Production of Aminoglycoside-3'-Phosphotransferase by the Fed-Batch Cultivation of Mutant Obtained from E. coli ATCC 21990

Aminoglycoside-3'-phosphotransferase(APH(3'))를 생산하는 균주인 E.coli ATCC 21990을 산업적으로 이용하기 위해서 자외선 조사 및 NTG를 처리하고 고농도의 kanamycin B에 내성을 갖는 변이주인 E.coli M1과 M2를 선별하였다. E.coli M1은 단위 균체당 효소 생산성은 높으나 생육속도가 낮아 실용적이질 못했고 주 질소원인 yeast extract를 사용했을때 E.coli M1보다 E.coli M2가 생육속도가 훨씬 빨랐으며 약 2배의 APH(3')을 얻을 수 있었고 산소 가스를 사용하였을 경우는 약 2.5배의 APH(3')을 얻었다.

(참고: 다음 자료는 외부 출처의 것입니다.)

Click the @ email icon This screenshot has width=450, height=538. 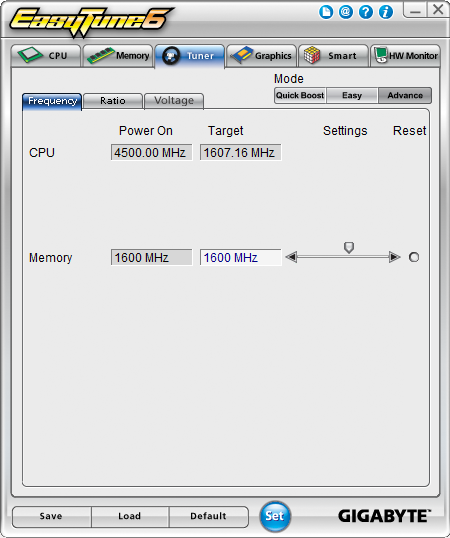(346, 12)
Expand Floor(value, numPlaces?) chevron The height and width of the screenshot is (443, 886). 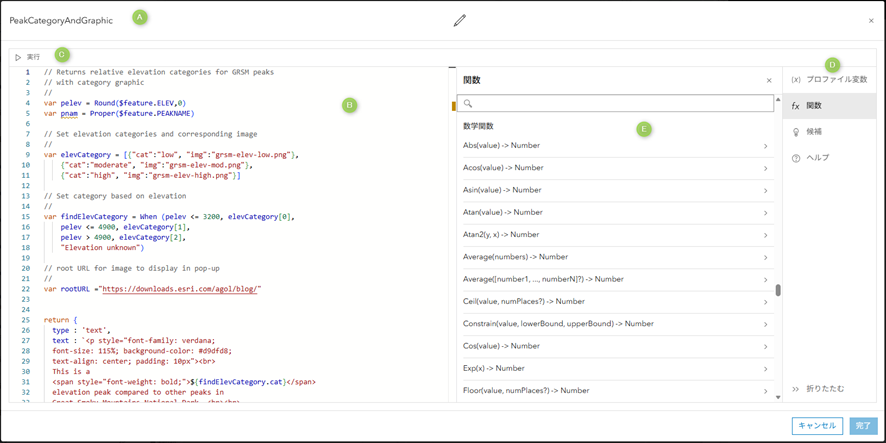tap(766, 391)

To maximize the production of aminoglycoside-3'-phosphotransferase of E. coli ATCC 21990 carrying R factor which encodes aminoglycoside-3'-phosphotransferase (APH(3')) phosphorylating the 3'-hydroxyl group of aminoglycoside, mutants M1 and M2, media composition and several factors affecting the enzyme production during fermentation were studied. Although the specific activity of APH(3') produced by a mutant M1 was increased as much as four times than that of E. coii ATCC 21990, the growth rate was decreased. The increase of the enzyme production was obtained by increased biomass during fermentation. A mutant M2 was obtained to increase the cell growth rate. Mutant M2 cells were cultivated with optimal media and pure oxygen gas in a fed-batch mode of fermentor operation. The specific activity of APH(3') was decreased, but total enzyme activity of APH(3') was increased as much as two point five times than that of mutant MI.